JWT: What strategy should the in-job aspirants adopt as they have scant time at their disposal?
AB: In-job aspirants can do a good preparation in 7-8 months if they regularly spare 2-3 hours a day for reading newspapers and focusing on other areas like Pakistan Affairs, English, etc. It is not about how hard you work but how smart you work. In-job aspirants should dedicate daily 2-3 hours to studying. They can spend weekends studying for long hours and doing written practice.

JWT: How did you handle the interview pressure while before the panel?
AB: I did knowledge-based preparation which gave me a sense of confidence during the interview. I also gave mock interviews at WTI before the final interview, and that practice, too, helped me in relieving the pressure. Before going for the final interview, I studied the panel. This also reduces pressure when you see the same panel before you.

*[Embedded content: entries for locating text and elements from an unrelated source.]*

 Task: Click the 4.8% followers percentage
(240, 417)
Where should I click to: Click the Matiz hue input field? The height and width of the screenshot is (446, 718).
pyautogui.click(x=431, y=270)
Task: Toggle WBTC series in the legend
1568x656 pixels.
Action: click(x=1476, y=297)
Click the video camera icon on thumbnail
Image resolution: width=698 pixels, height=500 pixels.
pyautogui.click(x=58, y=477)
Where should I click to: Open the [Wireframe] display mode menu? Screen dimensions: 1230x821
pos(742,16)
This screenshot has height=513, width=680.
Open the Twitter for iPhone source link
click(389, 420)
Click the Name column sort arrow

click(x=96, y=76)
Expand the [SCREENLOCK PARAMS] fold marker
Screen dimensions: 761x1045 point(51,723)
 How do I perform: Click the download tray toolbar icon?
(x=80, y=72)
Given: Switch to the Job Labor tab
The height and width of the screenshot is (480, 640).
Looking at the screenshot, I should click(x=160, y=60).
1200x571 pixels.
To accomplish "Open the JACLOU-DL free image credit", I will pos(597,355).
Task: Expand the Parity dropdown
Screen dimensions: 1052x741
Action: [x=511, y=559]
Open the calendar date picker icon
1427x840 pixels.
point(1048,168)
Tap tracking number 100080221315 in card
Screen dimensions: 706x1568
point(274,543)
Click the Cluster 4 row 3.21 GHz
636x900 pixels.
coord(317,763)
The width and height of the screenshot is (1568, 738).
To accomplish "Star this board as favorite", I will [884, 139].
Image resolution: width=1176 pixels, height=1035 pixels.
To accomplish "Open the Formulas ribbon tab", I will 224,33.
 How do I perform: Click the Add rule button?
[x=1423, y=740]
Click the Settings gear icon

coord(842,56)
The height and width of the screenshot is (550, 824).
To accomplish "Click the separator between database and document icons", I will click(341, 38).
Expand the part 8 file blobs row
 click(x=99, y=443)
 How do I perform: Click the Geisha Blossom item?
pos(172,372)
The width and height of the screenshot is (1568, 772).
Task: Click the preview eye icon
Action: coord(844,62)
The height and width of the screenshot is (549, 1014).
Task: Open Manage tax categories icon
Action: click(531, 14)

JWT: Please share some questions the panellists asked during the interview.
AB: My interview experience was great. The panel made me feel at home. Most questions were related to the tourism industry. Secretary Tourism Sir Ehsan Bhutta asked me about tourism potential in Pakistan. Another respectable panellist asked questions on Social Contract theory. After asking some general questions about tourism, they asked me some scenario-based questions. For example, I remember them asking me the strategy through which I would have handled the Murree tragedy. They asked some facts-based questions too, e.g. the share of tourism in world GDP. Some token questions were also asked. I answered most of the questions. For those appearing in interviews, I would suggest that they should remain calm and composed, well-dressed and well-spoken to score high.

JWT: On the basis of your experience, what tips you would give to the prospective aspirants?
AB: Competition has become intense in recent years and that requires aspirants to stay focused and dedicated. Every year, thousands of candidates appear in competitive exams and only a handful of them succeed owing to their determination, patience and hard work. So, aspirants should begin with self-analysis of their strong and weak points and make their schedule accordingly. Interview is a game-changer in deciding final allocation. Therefore, aspirants should work on improving their communication skills and command over the English language. The journey of competitive exams can be painstaking; hence, it demands persistence, perseverance and consistency. Work hard, prepare honestly and, most importantly, believe in yourself.